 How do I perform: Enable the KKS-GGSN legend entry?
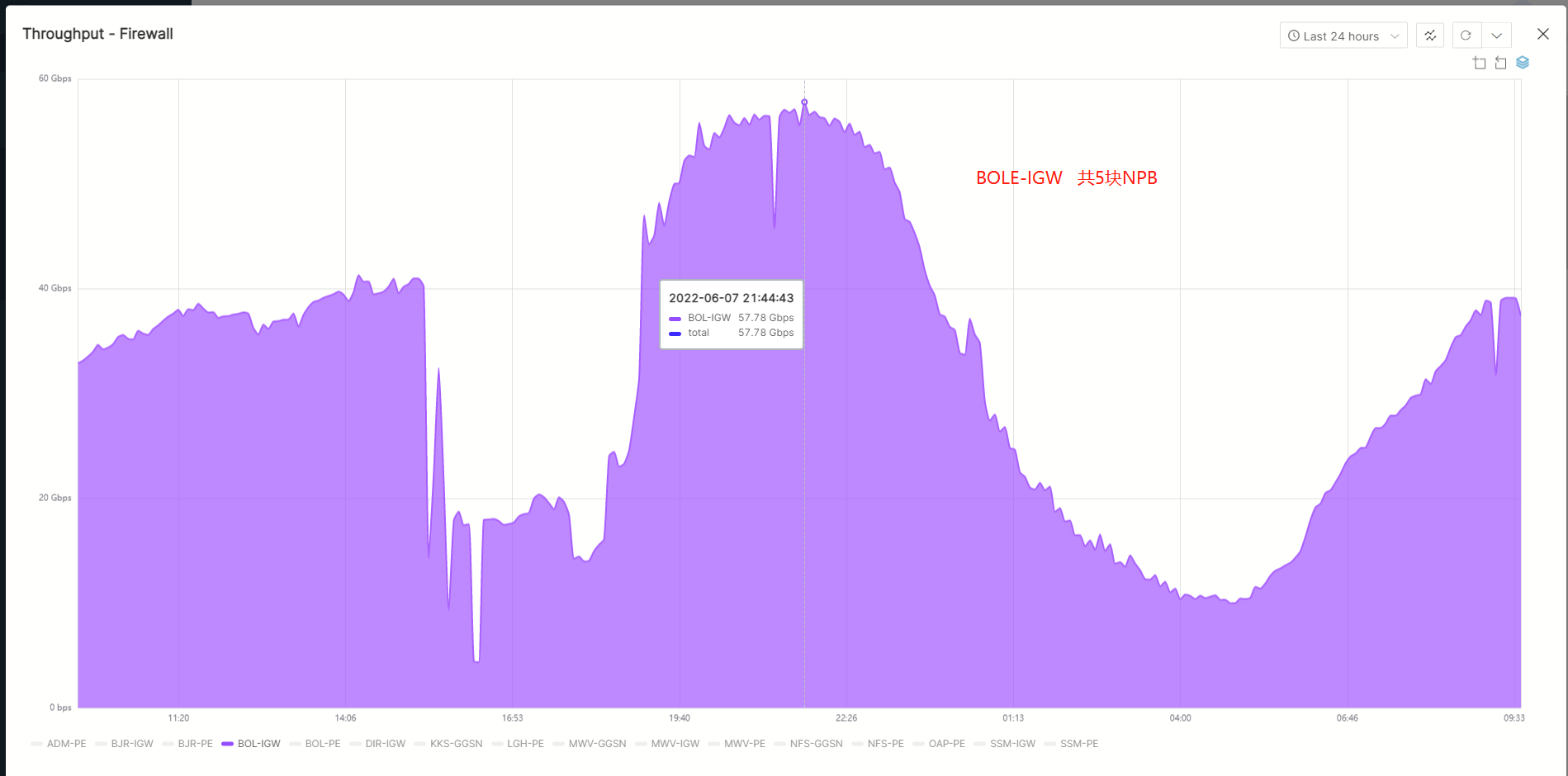456,744
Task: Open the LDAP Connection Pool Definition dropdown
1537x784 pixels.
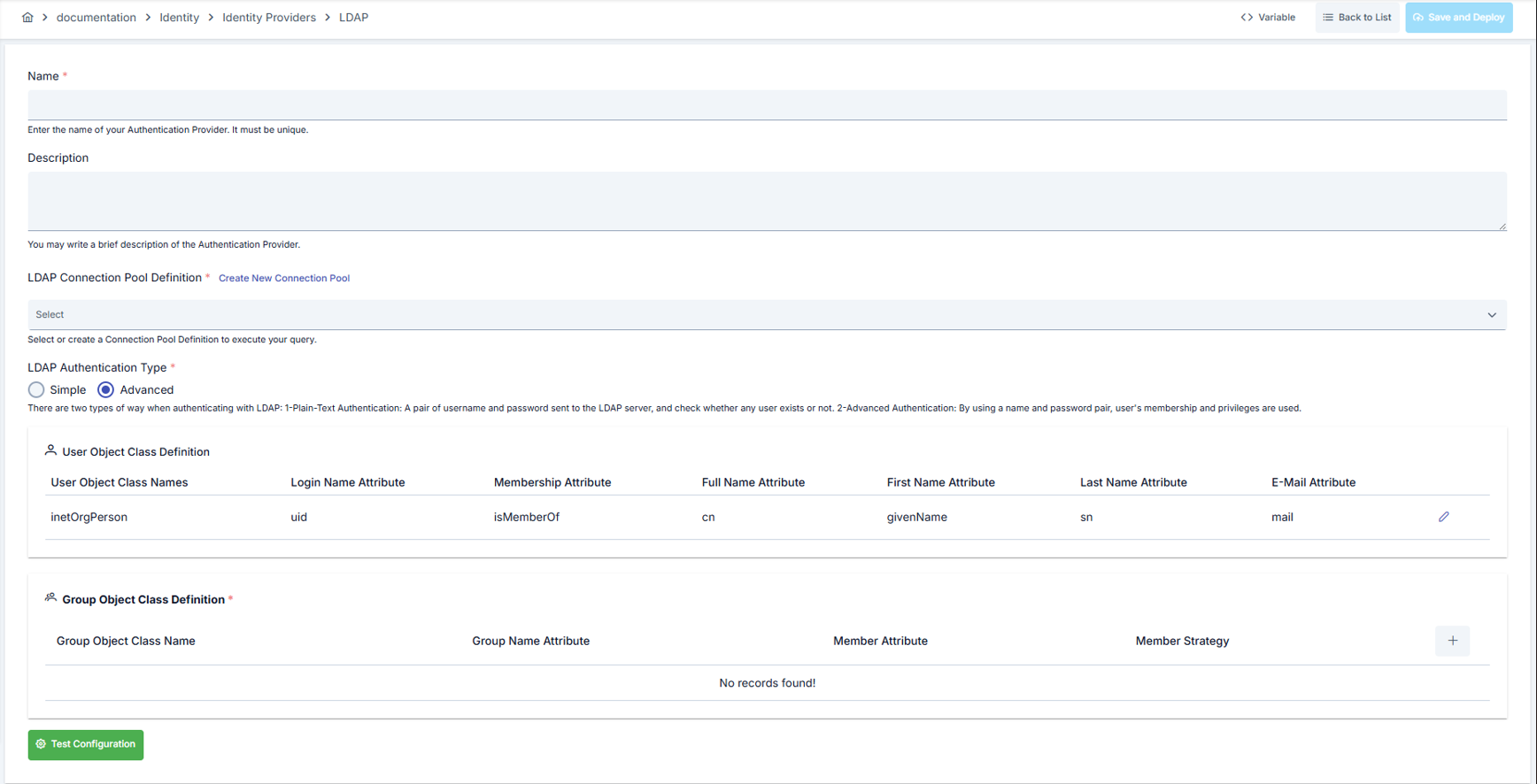Action: [767, 315]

+---+

Your answer should hold only the lines from the line with "Task: Open the" through the closing line of the records, restated exactly and free of pictures.

Task: Open the LDAP Connection Pool Definition dropdown
1537x784 pixels.
Action: [767, 315]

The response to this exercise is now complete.